* **Exercise directions**
Rewrite everything from "This was the" down to "of sheer passion." in the article on developer community, swapping "janky app" for "rough prototype" wherever it occurs.

* **Text excerpt**
Your Best Developer Tool Isn't AI, It's Community


Jon Gottfried used to picture developers the way movies do: brilliant but miserable, stuck in cubicles, coding in isolation.
That image shattered one weekend at a hackathon. It wasn’t the tech that changed everything, it was the people.

From Craigslist gig to co-founding MLH
For Jon, the co-founder of Major League Hacking (MLH), the journey into tech wasn't quite traditional. With a degree in history, he felt disconnected from the “mathy and theoretical” world of computer science.
Then, while recovering from mono and short on cash, he picked up a Drupal job off Craigslist.
He showed up to the interview in a suit, only to find the team dressed in t-shirts. Despite their differences, these “weird outcasts” (hey!) in edtech saw his potential and dragged him to his very first hackathon.
This was the first of many. At another hackathon, he got on stage and showed off a “janky app” that barely worked, but the audience’s unanticipated reaction was another turning point.
“”“...when I got on stage and showed off my janky app that was barely working they gave me a huge standing ovation and they were coming up to me like 'that's so cool! What are you gonna continue doing with it?'. And that was the spark that got me going into the tech industry... It was multidisciplinary and it was community focused and that changed the entire course of my life.”
These experiences were life-changing. Instead of rooms full of “Dilbert cubicle developers”, Jon discovered spaces buzzing with creative technologists and musicians. People weren’t there because they had to be; they were there to build projects out of sheer passion.
This led him to become a developer evangelist at Twilio, a role that eventually paved the way for him to co-found MLH.
The Arduino Moment: Why community is where the real magic is
If you’ve ever been stuck at a hackathon, like really stuck, you know this feeling.
“There's this magic moment at a hackathon... you can get up in a room of a thousand strangers and raise your hand to be like does anyone know Arduino? And... ten people will rush over to help you solve that problem.”
Jon calls this the Arduino moment. And it’s more than just technical support — it’s a psychological and educational shift. It cuts through imposter syndrome. It turns “I don’t belong here” into “I can figure this out.”
This is where the dev community shines — not just as a support system, but as the most effective classroom. Hackathons, Discord servers, and DevRel tutorials are where developers actually learn the tools they’ll use in their careers.
"The things that students need to learn largely come from industry and the people who are at the forefront of teaching developers about industry tools are developer relations folks."
This isn’t just feel-good community talk — it works. A recent study from MLH found that around 40% of students bring tech they learned at MLH events into their jobs after graduation.

* **Data section**
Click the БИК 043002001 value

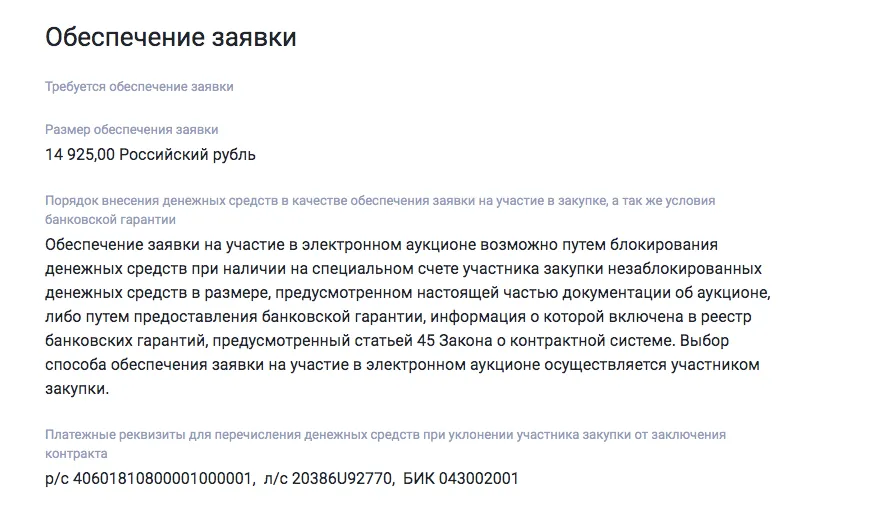pyautogui.click(x=461, y=479)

* **Full response**
This was the first of many. At another hackathon, he got on stage and showed off a “rough prototype” that barely worked, but the audience’s unanticipated reaction was another turning point.
“”“...when I got on stage and showed off my rough prototype that was barely working they gave me a huge standing ovation and they were coming up to me like 'that's so cool! What are you gonna continue doing with it?'. And that was the spark that got me going into the tech industry... It was multidisciplinary and it was community focused and that changed the entire course of my life.”
These experiences were life-changing. Instead of rooms full of “Dilbert cubicle developers”, Jon discovered spaces buzzing with creative technologists and musicians. People weren’t there because they had to be; they were there to build projects out of sheer passion.